They were contemplating intelligent alien life and whether it's visiting the earth. My own opinion is there may be intelligent alien life with a high likelihood if we consider the universe as a whole. But visiting the earth no chance. I will copy/paste the post I made on the topic.
They were contemplating intelligent alien life and whether it's visiting the earth. My own opinion is there may be intelligent alien life with a high likelihood if we consider the universe as a whole. But visiting the earth no chance. I will copy/paste the post I made on the topic.
When I was growing up there were an estimated 50 billion galaxies. The most recent estimate is two trillion galaxies and since the number has always grown as better telescopes come online I expect it to continue to grow.
The Milky Way, not a large galaxy by any standards, contains between 100 and 400 billion stars. It's difficult to judge the number accurately in part because we're trying to look at it from the inside.
But let's call it the median 200 billion and consider that a galactic average throughout the universe. So now we're looking at 2 trillion times 200 billion stars. And when you consider there are a lot more planets and moons than that the numbers are staggering. Incomprehensible.
It's suspected that life on Earth began relatively soon after the formation period when the planet had settled and cooled off. And in fact it's further suspected that it probably occurred more than once. It's thought that the first instances would have been wiped out during a heavy bombardment period as the solar system planets cleared their orbits of remaining proto-planetary debris.
This involved collisions in which some potential planets would have been destroyed. It's thought just such a collision between the Earth and a Mars sized object created our moon. And it's further thought these collisions are also the reason that while most asteroids and meteorites are rocky some are largely iron based. These much rarer iron based meteorites are the debris of an iron core which formed at the centre of a planet sized object which was then destroyed by a massive collision.

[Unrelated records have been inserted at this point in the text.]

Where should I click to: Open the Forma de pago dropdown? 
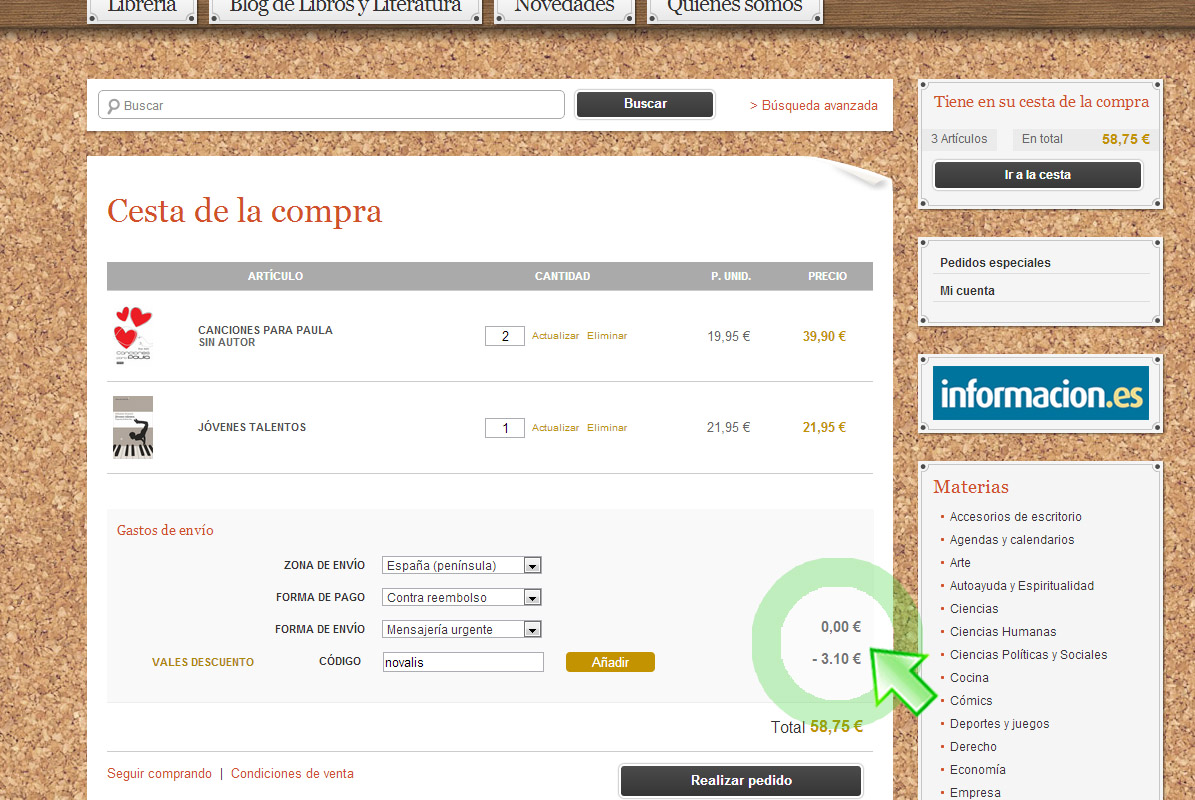coord(461,597)
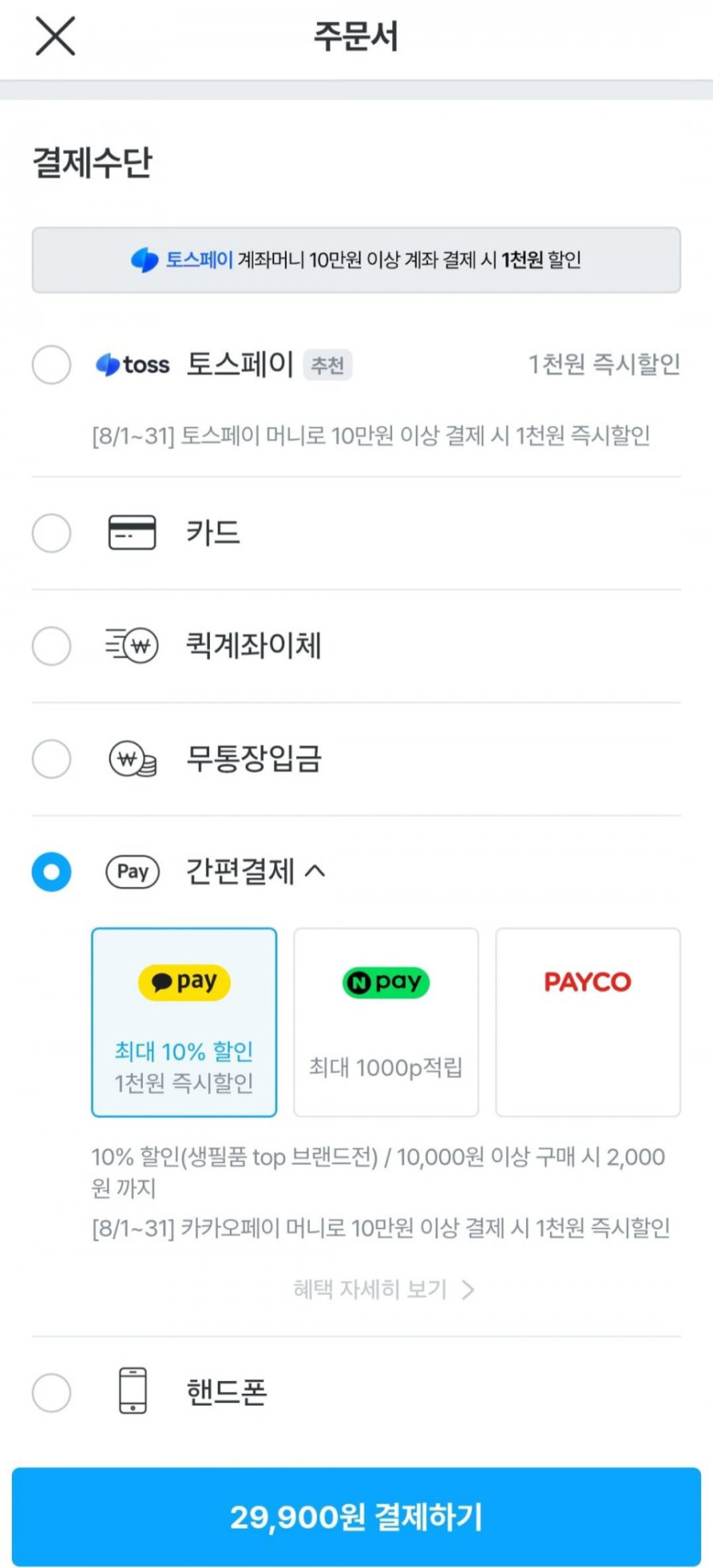The width and height of the screenshot is (713, 1568).
Task: Select the Naver Pay option tile
Action: point(386,1022)
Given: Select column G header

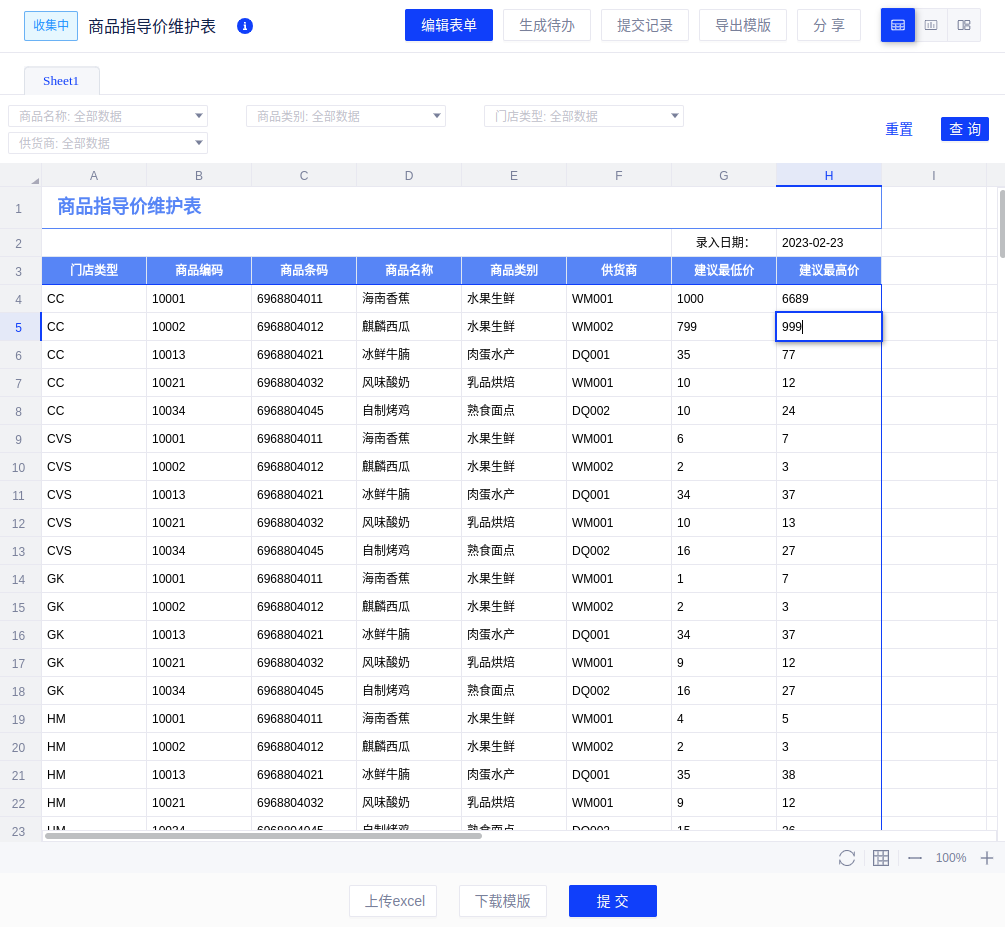Looking at the screenshot, I should tap(724, 175).
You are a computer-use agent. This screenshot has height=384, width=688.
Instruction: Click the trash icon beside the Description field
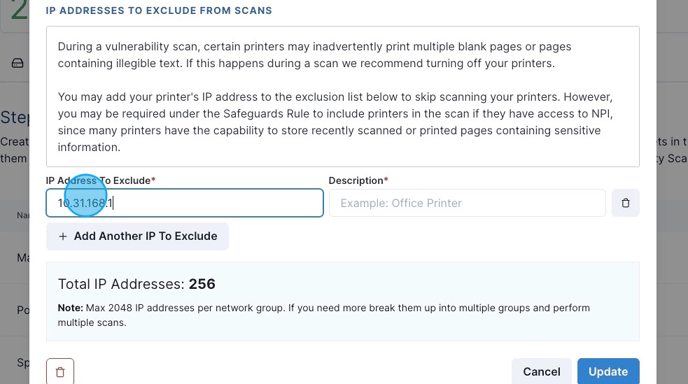[625, 203]
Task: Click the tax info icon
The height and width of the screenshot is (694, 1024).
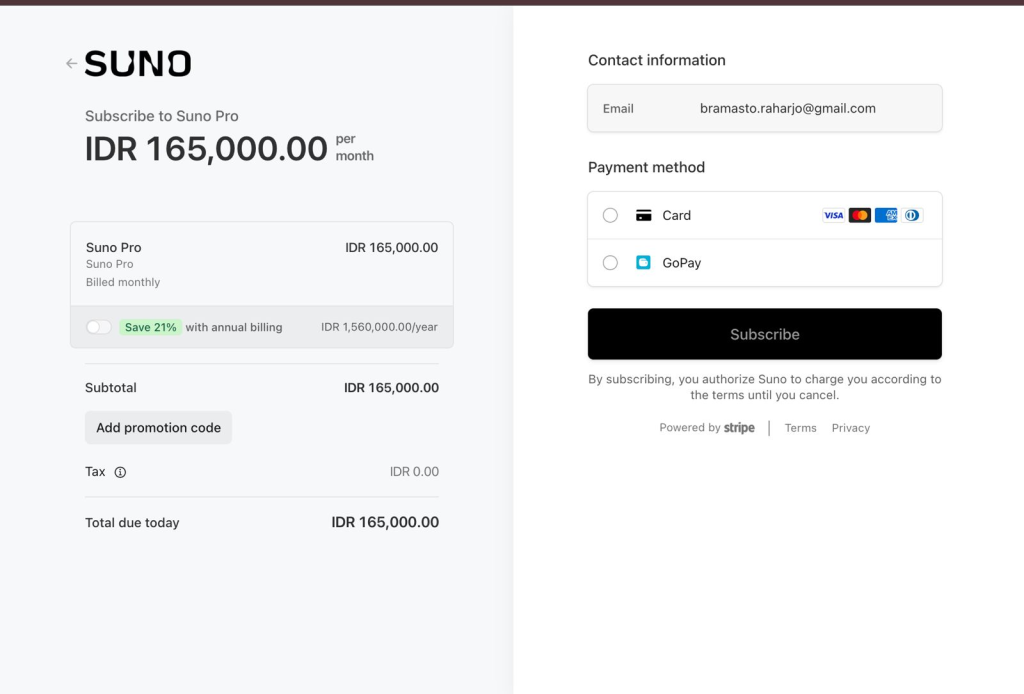Action: [120, 472]
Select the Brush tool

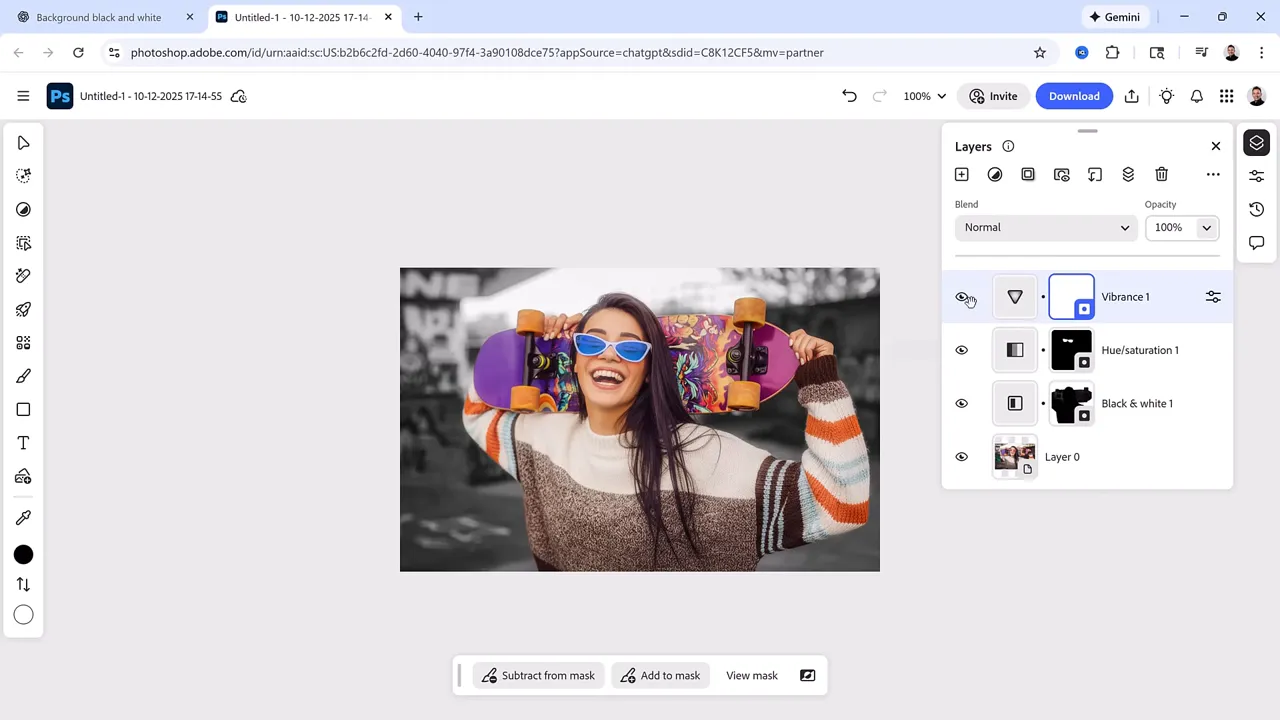(x=23, y=376)
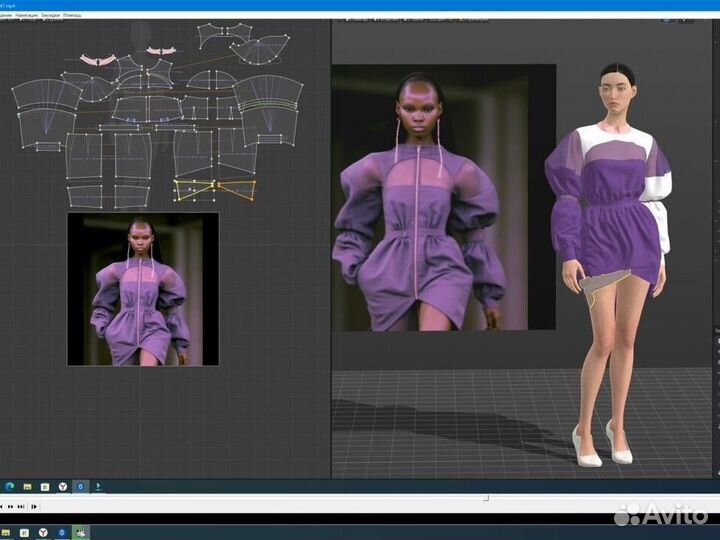
Task: Click the green icon in the bottom taskbar
Action: coord(80,533)
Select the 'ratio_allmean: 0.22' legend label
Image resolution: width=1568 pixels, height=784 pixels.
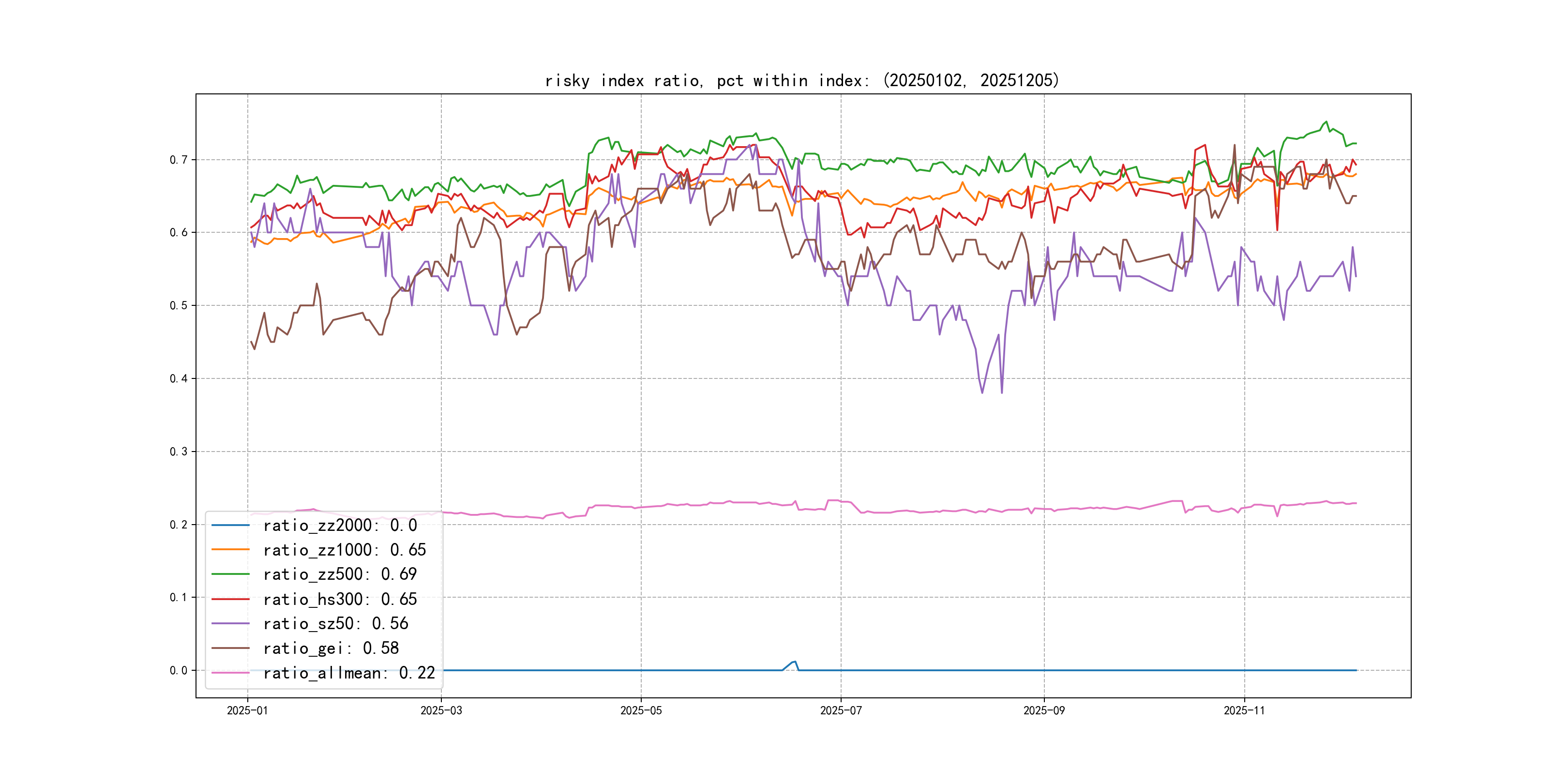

The bombardment/collision period involved some very large objects some of them hundreds of miles in diameter and even moon or planet sized. An impact from an object a few hundred miles in diameter would reset the planet. The entire surface down to a considerable depth would be molten in the aftermath which would effectively sterilise it.
If this suspicion that life began on multiple occasions is correct then since the ingredients of life are everywhere out there we would have to further suspect that it's probably relatively common on a suitable planet within the 'Goldilocks zone' of a suitable star. Not too far away to be frozen not too close to be fried.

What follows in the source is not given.